Encontrei uma foto no Instagram que me colocou a pensar...era um sapato com dentes.

Segundo o artista, (thedoorspellingthefloor) ele é um sapato de dentes, cantando. Acho o máximo o que a arte pode fazer dentro da gente. Apesar do sentido que o artista deu para sua produção, a minha elaboração foi bem diferente.
Me peguei pensando que por muitos anos da minha vida era necessário fechar os meus pés dentro de um sapato, munido ainda de uma meia para mantê-los aquecidos. A “meia era um meio” entre os meus dedos, que ficavam presos, além da minha pele que se descuidasse, criava fungos mal cheirosos gerando frieiras e chulé.
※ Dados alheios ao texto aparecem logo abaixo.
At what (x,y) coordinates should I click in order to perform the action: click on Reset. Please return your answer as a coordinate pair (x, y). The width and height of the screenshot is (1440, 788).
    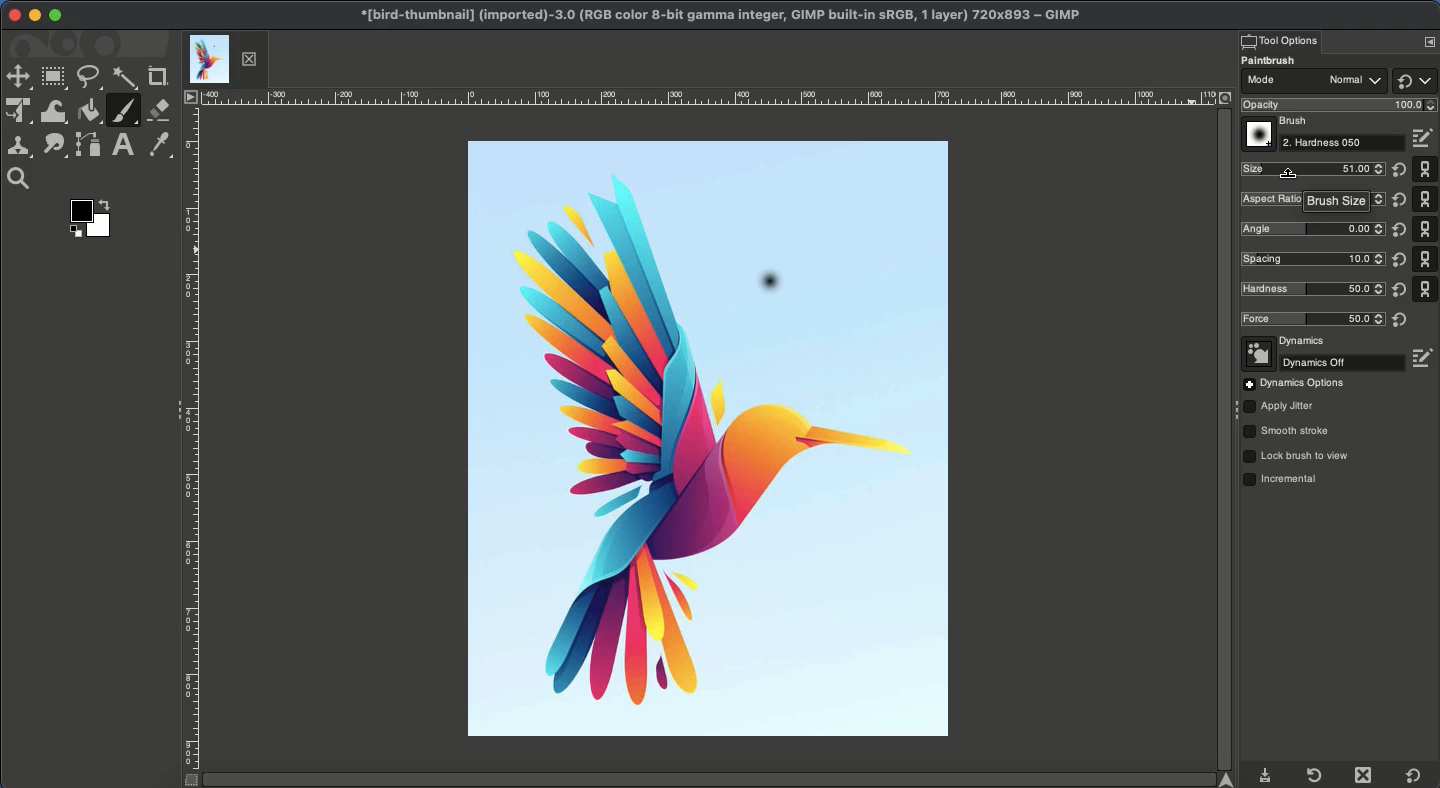
    Looking at the image, I should click on (1397, 245).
Era necessário, após o banho tirar toda a umidade e muitas vezes usar um talco antisséptico para colaborar neste processo todo e para reforçar em invernos rigorosos, ainda fazia o uso do secador de cabelo para garantir a retirada da umidade entre os dedos. Uma rotina bizarra das pessoas que moram em Curitiba e que passa desapercebida, sem nenhuma importância a ser registrada.

Por outro lado, este “sapato de dentes, cantando” me fez refletir, o quanto tudo isso passou ser diferente na minha vida.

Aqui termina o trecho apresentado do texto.